Dundee FC put £820,000 loss in context

Dundee Football Club sustained an £820,000 loss during their promotion season.

The figure was revealed in the annual accounts for the financial year through to May 31, 2014.

This takes the accumulated losses of the business up to just over £3 million.

The Dens Park club released a statement to put the 2013-14 financial figures in context – that context being relegation from the top flight after their unexpected late promotion on the back of Rangers’ demotion.

It read: “In our 2013/14 Championship winning season, the club reported a loss for the full year to 31 May 2014 of £820,000, which was a significant reduction from the previous year’s profit.

“That profit was earned during season 2012/13 when DFC were unexpectedly promoted to the SPL as runners-up in the previous year’s Championship.
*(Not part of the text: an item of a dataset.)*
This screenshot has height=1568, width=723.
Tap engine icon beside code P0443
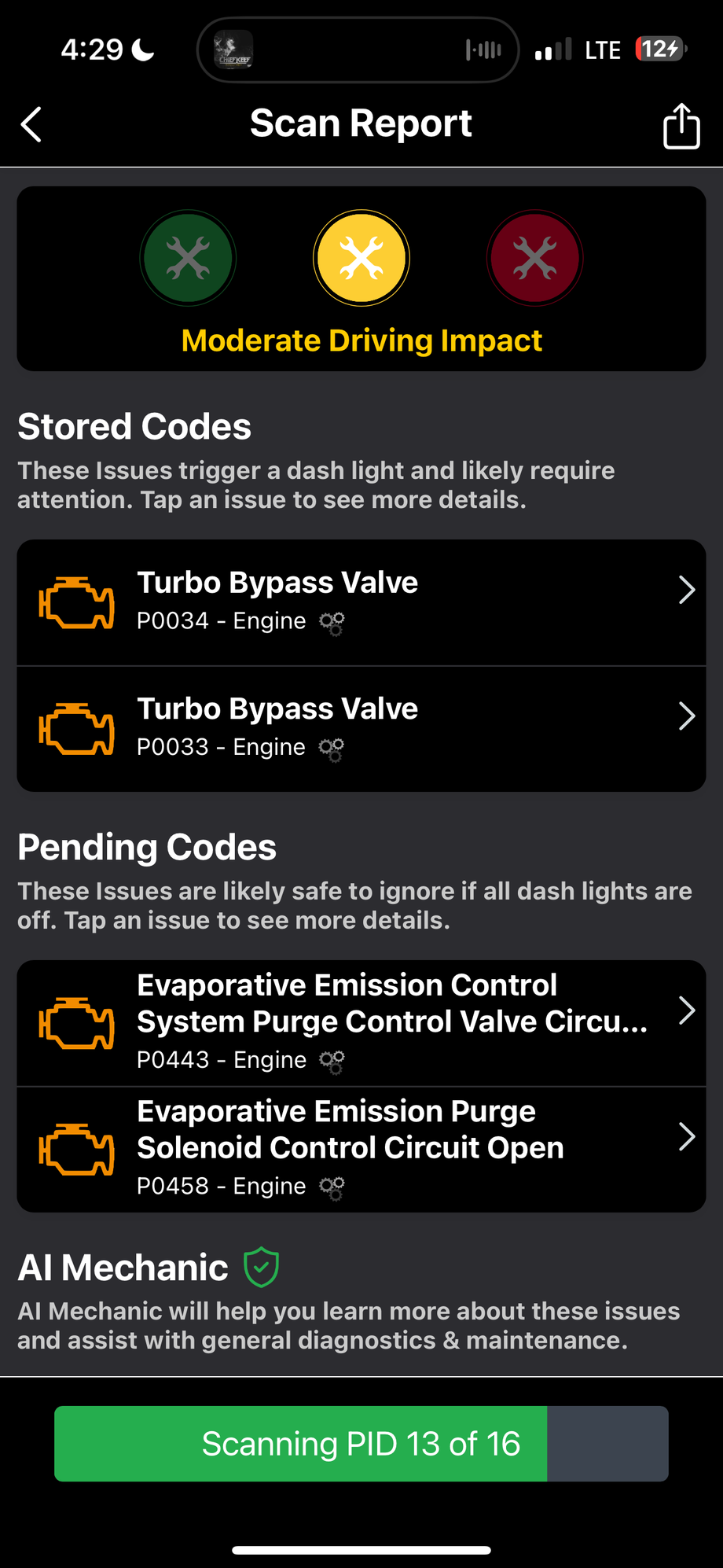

Notwithstanding this loss, after taking account of the capital injected in the business during the year, the net worth of the company improved by £100,000.

“Clearly our cost base did not fall sufficiently in 2013/14, as our revenue following relegation from the SPL dropped by over 18% while our operating expenses actually increased.

“We had a significant playing budget during the year and a larger management expense than we have now. Plus there were also a number of one-off payments to several members of staff who left the club.

“When the current shareholder consortium took over the full management of the club in August/September 2013, the vast majority of the cost base had already been set due to the existing contracts in place for our staff, manager, coaching and playing squads.

“Although the club finished last season on an incredible high, we did not claw back sufficient gate receipt income to bridge the gap between our cost base and revenue.

“The equity capital injection from Football Partners Scotland allowed the club to successfully navigate a path to the end of last season.”

Turning to the more recent financial picture, the board stressed that “our current cash flow, although still tight, is considerably better than the year being reported.”

The statement added: “We continue to make steady progress as a club and are working hard within a totally debt-free environment to reduce our net balance sheet liabilities and to build our club again on a firm financial footing for the future.”